In contrast to the previous smaller series (Stockhammer et al, 2000), we found a strong correlation of VEGF with CSF lactate and a less stronger correlation with CSF albumin. The correlation with CSF lactate makes sense in that lactate may reflect the metabolism of tumour cells in a low-oxygen environment which in turn induces VEGF expression in tumour cells (Shweiki et al, 1995; Fukumura et al, 2001; Ziemer et al, 2001). In fact, acidic pH itself induces VEGF expression (Fukumura et al, 2001). The possible value of VEGF as a CSF marker for monitoring LM is reflected by preliminary data obtained in a small series of patients (Figure 1). Marked reductions in VEGF levels were accompanied by clinical improvement in all evaluable patients, whereas increases in VEGF levels were associated with relapse. Prospective studies will have to explore in more depth the possibility of monitoring LM by serial measurements of VEGF. Importantly, VEGF is not only a diagnostic tool, but may also have prognostic value. Here, VEGF was a much more potent prognostic factor than CSF albumin. Further prospective studies have to clarify whether CSF VEGF levels may serve for risk stratification of patients in studies with LM. The value of VEGF as a prognostic factor also corresponds to the fact that increased VEGF is also an independent negative prognostic factor in systemic tumours and solid brain tumours (Berkman et al, 1993; Ohta et al, 1996).

Many proteins have been investigated as diagnostic or prognostic CSF parameters in LM patients during the last 30 years, including carcinoembryonic antigen (CEA; Klee et al, 1986), lactate dehydrogenase (LDH; Seidenfeld and Marton 1979; Van Zanten et al, 1986), beta-glucuronidase and beta-microglobulin (Ongerboer de Visser et al, 1985), a combination of tissue polypeptide antigen and CK-BB (Bach et al, 1993), fibronectin (Weller et al, 1990), and the epithelial HMFG-1 antigen (Moseley et al, 1989). Although most of these parameters are highly sensitive for LM, their specificity is low because infectious CNS diseases also showed abnormal CSF findings or this group of patients was not studied for comparison. In contrast to VEGF (Stockhammer et al, 2000), the CSF levels of some biomarkers are highly influenced by their serum concentrations or may not allow to differentiate between leptomeningeal and epidural growth (Klee et al, 1986). Compared with these previously markers, VEGF appears to offer a favourable profile of sensitivity and specificity.

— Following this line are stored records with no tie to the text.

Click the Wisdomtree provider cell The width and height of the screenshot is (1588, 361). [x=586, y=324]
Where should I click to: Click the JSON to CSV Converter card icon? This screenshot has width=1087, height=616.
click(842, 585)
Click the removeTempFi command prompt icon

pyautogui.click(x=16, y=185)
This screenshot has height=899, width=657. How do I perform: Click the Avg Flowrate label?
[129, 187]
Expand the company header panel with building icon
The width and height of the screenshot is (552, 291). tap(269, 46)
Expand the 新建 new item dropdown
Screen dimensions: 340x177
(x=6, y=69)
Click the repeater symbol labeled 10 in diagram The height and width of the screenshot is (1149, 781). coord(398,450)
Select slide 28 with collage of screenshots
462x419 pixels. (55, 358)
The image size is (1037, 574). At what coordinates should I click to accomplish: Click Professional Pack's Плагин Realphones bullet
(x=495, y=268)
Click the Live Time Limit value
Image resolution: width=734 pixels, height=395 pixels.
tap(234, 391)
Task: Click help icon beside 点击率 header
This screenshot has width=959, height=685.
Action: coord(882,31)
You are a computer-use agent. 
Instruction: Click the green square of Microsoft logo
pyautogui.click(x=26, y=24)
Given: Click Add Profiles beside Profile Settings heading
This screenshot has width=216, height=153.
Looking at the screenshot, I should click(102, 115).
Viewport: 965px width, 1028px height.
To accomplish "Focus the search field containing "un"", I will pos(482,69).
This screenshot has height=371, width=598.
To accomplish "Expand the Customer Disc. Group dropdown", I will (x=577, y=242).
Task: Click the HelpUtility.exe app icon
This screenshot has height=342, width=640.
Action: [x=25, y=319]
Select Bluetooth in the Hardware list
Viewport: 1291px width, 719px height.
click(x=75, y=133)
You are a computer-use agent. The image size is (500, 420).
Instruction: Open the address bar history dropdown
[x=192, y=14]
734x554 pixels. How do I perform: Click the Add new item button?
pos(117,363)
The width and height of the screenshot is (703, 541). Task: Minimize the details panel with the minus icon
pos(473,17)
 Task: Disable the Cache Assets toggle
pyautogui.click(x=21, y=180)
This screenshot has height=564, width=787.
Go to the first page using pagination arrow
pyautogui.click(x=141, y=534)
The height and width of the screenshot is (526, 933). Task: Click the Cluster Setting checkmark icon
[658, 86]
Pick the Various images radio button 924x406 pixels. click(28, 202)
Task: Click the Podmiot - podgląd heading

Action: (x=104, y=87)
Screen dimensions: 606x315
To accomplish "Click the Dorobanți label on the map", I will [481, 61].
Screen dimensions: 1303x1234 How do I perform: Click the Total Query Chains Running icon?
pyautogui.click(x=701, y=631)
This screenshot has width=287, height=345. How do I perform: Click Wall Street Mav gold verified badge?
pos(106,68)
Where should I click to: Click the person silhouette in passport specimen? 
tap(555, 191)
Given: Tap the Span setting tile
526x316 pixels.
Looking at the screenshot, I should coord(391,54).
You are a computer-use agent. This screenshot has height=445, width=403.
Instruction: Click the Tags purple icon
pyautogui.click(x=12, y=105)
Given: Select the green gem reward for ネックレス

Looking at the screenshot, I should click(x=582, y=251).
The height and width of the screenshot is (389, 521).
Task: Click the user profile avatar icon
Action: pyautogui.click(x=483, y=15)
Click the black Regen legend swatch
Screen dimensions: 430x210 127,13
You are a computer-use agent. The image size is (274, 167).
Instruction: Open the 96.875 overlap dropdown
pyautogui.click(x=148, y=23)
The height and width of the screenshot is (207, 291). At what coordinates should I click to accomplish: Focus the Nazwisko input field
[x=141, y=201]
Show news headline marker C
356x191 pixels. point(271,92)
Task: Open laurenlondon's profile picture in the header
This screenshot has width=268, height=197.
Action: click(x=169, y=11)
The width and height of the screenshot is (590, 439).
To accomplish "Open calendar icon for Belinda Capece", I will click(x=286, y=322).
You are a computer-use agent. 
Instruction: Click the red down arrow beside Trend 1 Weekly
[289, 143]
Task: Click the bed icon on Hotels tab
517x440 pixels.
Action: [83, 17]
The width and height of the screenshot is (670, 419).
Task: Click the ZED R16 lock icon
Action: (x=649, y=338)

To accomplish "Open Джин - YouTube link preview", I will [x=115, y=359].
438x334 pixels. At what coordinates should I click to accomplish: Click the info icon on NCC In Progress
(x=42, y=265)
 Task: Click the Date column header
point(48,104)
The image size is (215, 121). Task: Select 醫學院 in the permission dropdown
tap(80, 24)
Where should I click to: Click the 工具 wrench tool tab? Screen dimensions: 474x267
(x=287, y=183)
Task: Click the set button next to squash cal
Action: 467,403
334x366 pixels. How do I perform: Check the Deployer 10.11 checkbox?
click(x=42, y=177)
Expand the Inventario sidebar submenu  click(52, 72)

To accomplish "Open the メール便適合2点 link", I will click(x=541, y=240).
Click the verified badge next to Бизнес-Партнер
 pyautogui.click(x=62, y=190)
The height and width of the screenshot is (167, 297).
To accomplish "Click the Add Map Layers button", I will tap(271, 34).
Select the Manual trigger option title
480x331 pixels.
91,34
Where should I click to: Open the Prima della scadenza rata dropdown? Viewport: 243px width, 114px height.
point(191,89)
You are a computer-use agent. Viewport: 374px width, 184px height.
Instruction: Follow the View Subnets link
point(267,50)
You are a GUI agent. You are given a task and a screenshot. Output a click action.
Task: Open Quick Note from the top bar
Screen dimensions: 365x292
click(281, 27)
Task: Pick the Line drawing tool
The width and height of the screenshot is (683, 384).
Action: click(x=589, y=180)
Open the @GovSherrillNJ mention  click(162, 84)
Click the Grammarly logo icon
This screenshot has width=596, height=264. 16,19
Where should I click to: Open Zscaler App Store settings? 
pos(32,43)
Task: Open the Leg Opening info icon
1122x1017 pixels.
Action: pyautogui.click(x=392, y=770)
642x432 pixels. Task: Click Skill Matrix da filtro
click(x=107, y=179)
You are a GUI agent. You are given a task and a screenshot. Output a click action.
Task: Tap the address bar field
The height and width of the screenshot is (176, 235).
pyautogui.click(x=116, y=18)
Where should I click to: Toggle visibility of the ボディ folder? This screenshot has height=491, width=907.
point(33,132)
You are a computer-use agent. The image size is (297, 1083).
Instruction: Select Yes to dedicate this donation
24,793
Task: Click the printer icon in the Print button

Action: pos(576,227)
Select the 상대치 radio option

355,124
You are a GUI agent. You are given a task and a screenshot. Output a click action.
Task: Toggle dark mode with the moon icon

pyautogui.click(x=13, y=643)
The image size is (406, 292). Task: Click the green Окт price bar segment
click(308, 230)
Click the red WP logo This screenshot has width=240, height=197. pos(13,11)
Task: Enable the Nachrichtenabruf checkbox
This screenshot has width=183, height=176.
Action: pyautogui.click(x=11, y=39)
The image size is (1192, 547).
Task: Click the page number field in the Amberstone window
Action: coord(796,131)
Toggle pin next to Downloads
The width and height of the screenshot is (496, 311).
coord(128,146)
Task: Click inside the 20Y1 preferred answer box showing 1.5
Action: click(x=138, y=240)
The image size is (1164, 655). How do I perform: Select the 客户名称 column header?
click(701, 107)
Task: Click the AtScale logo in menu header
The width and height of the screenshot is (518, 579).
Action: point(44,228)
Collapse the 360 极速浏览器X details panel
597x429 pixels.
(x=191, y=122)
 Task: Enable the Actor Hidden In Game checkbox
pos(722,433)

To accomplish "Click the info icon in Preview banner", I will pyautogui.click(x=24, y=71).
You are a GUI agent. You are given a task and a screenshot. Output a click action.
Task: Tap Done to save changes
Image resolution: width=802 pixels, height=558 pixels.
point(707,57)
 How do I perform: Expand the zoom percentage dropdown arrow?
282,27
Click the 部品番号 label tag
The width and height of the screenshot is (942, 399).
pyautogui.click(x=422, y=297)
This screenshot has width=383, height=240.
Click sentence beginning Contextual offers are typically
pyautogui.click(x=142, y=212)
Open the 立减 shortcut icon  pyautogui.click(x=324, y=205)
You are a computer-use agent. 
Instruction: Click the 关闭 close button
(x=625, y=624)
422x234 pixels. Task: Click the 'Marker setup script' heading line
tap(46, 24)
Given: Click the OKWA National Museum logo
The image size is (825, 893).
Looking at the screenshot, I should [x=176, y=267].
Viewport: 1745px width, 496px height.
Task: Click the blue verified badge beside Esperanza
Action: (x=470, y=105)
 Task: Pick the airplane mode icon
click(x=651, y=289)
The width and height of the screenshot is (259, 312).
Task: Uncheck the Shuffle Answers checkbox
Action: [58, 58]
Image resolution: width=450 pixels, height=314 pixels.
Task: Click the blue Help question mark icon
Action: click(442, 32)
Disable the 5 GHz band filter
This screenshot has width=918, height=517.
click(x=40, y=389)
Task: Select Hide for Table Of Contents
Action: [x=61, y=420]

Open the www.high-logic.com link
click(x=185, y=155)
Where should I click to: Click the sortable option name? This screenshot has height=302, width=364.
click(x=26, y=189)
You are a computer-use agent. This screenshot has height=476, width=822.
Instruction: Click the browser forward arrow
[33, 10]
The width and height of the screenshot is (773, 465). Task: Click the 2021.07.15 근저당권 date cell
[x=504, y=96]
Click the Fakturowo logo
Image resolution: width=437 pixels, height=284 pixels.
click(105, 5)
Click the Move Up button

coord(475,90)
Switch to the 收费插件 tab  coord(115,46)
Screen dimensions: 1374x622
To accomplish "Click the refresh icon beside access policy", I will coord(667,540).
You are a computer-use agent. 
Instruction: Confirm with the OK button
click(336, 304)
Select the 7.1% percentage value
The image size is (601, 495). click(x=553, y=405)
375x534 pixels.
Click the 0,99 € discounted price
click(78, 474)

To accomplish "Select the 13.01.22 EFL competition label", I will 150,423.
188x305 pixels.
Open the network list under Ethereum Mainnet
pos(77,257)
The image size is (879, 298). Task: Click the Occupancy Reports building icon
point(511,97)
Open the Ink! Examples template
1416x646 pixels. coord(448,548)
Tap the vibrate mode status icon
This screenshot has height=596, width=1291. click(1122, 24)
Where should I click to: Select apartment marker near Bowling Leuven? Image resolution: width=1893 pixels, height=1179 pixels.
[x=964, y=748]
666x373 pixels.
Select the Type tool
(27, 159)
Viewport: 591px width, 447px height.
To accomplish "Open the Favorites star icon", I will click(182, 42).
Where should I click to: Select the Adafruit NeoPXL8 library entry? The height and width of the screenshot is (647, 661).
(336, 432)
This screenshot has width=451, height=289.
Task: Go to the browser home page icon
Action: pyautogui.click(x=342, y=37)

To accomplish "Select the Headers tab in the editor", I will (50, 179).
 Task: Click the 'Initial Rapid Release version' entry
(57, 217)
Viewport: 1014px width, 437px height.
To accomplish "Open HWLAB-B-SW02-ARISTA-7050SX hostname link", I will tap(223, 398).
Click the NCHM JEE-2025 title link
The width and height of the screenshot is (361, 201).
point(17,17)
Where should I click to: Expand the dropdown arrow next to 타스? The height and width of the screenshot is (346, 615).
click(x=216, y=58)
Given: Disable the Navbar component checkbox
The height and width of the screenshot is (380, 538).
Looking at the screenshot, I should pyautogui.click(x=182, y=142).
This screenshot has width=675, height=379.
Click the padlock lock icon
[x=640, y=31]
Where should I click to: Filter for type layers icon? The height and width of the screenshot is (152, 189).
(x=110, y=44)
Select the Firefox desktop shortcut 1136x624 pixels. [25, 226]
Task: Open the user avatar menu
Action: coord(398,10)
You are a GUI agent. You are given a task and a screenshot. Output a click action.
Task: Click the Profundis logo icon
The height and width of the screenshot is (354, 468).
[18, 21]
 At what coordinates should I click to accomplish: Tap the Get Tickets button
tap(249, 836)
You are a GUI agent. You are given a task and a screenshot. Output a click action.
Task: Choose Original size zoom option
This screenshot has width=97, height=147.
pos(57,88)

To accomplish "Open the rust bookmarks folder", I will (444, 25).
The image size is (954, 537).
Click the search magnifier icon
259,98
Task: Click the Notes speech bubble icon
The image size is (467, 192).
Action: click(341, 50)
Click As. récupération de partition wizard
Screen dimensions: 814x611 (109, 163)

In conclusion, this report provides further evidence for the high specificity of markedly increased levels of CSF VEGF in LM. However, the relationship between malignant cells in the CSF and VEGF may be more complex than previously reported (Stockhammer et al, 2000) in that the absence of increased CSF VEGF does not exclude LM. With the strong evidence for VEGF as a prognostic parameter (Table 3) and the potential ability to follow LM patients with serial VEGF determinations (Figure 1), VEGF appears to be an interesting candidate for prospective evaluation in further clinical studies of LM.